Me parece esquizofrénico que el Congreso pueda estar debatiendo una ley supuestamente para resolver los problemas de las comunidades indígenas, como si fuera una ley normal, en situaciones normales para objetivos consensuados, cuando al mismo tiempo hay miles de desplazados que no pueden volver a sus tierras, con miedo a ser asesinados, mientras hay una ocupación militar clara en el territorio de Chiapas. Y mientras los paramilitares se pasean tranquilamente y hacen lo que quieren.

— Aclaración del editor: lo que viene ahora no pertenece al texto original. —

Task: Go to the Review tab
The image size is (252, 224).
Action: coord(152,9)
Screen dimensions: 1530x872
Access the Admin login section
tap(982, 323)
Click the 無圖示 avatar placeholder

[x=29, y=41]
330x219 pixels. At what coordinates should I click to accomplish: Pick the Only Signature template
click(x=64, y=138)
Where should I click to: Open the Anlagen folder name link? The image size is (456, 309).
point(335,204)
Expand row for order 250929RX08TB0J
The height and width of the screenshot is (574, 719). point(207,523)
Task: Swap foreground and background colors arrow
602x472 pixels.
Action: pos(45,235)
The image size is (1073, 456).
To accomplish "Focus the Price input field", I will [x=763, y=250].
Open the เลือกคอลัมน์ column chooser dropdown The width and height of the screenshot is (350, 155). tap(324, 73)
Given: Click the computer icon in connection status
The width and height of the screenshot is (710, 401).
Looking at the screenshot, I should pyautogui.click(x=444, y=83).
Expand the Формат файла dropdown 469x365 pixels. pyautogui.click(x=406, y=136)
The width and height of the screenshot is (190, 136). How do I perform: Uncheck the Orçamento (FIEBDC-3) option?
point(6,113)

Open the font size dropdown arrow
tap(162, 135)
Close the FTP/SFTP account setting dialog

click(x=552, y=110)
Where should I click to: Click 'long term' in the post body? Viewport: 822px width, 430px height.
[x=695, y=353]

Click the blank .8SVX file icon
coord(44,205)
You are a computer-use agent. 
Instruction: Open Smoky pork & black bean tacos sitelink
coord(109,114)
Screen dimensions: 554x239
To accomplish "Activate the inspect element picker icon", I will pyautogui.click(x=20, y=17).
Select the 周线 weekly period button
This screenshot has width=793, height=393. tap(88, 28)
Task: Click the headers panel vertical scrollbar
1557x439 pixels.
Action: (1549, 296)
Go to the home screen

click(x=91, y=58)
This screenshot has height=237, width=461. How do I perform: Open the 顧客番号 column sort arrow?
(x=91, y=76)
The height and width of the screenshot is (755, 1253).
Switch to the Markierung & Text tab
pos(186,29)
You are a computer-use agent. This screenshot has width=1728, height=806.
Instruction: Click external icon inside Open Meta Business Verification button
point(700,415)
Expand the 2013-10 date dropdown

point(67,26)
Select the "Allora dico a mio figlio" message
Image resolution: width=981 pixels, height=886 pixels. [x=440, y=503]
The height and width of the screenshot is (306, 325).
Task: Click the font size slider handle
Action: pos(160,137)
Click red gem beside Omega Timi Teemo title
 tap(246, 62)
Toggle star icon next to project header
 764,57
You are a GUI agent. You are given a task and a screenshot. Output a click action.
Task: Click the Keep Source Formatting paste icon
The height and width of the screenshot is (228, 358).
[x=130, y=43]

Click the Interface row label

¿Cómo es que no se empieza por pacificar la situación para después discutir una ley donde participen todos los sectores y todas las comunidades?
Todo se ha hecho sometiendo a los indios de Chiapas a una presión incalificable y esto no puede llamarse humanidad.
El pueblo de México tiene que reclamar a su gobierno una paz justa y digna. Yo no puedo, sólo soy un escritor extranjero acusado de injerencia. El pueblo mexicano no puede quedarse parado, dejando que los gobernantes lo decidan todo, hay que bajar a la calle... no estoy pidiendo un levantamiento sino simplemente que las conciencias se manifiesten... estoy pidiendo una insurrección moral, desarmada, étnica...
Acteal es un lugar de la memoria que no puede de ninguna manera desaparecer. Sabemos lo que ocurrió y no lo queremos olvidar. Chiapas es el cuerpo de México. La sociedad civil debería admirar no sólo a los indios sino a los que se levantaron para defender a esos mismos indígenas.
De Chiapas me llevo no sólo el recuerdo, me llevo la palabra misma... Chiapas... La palabra Chiapas no faltará ni un solo día de mi vida. Si tenemos conciencia pero no la usamos para acercarnos al sufrimiento ¿de qué nos sirve la conciencia? Volveré a Chiapas, volveré.